Let $X$ and $Y$ denote the (finite) set of all lines parallel to $x$-,$y$-axis that contains at least one point among those 100 points. For any line $\ell \in X\cup Y$, let $a_{\ell}$ denotes the number of points that lie on $\ell$. Note that $|X||Y|\geqslant 100$ and that $1\leqslant |X|,|Y|\leqslant 100$. Easy to see that the number of such triples is at most $$\left( \sum_{\ell \in X}{(a_{\ell}-1)}\right)\left( \sum_{\ell \in Y}{(a_{\ell}-1)}\right)=(100-|X|)(100-|Y|)\leqslant (100-|X|)\left( 100-\frac{100}{|X|}\right) \leqslant 8100.$$The last inequality is equivalent to $(|X|-10)^2/|X|\geqslant 0$ which is true. The equality case is easy, and so the answer is $8100$.

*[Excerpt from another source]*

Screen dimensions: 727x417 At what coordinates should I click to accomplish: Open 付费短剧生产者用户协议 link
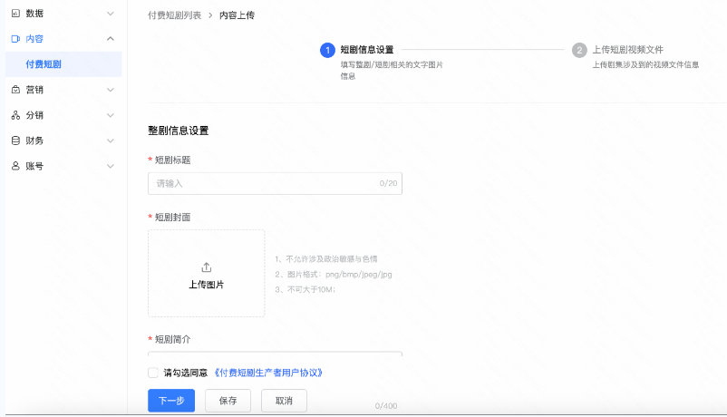[269, 373]
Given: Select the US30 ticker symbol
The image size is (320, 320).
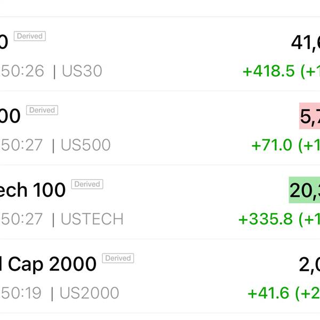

We claim that the maximum value of $N$ is $\boxed{8100}$. To see this, consider a $10\times 10$ grid. Each rectangle of four points contributes exactly $4$ such triples (the triples correspond to right triangles with legs parallel to the axes). There are $\binom{10}{2}^2$ rectangles, so there are $4\binom{10}{2}^2=8100$ right triangles. Let $y_1,\ldots,y_r$ be the distinct $y$ coordinates in all the $100$ points, and let $m_i$ be the number of points with $y$ coordinate equal to $y_i$. Focusing in on some particular $i$, we have $m$ points all on a horizontal line. Let $n_j$ for $1\le j\le m$ be the number of points on the perpendicular line passing through the $j$th point not equal to the point on the horizontal line. We see that the number of triples with $y$ coordintae equal to $y_i$ is \[n_1(m_i-1)+\cdots+n_m(m_i-1)=(m_i-1)(n_1+\cdots+n_m).\]We have that $n_1+\cdots+n_m$ is at most $100-m_i$, so the total number of points is at most \[N\le\sum_{i=1}^r(m_i-1)(100-m_i).\]Note that $f(m)=(m-1)(100-m)$ is a concave function as $f''(m)=-1$, so by Jensen's inequality, we have \[N\le r(100/r-1)(100-100/r)=100(100/r-1)(r-1)\]since $\sum m_i=100$. Note that \[(100/r-1)(r-1)=101-(100/r+r)\le 101-2\sqrt{100}=81\]by AM-GM, so \[N\le 100\cdot 81=\boxed{8100}.\]This completes the proof.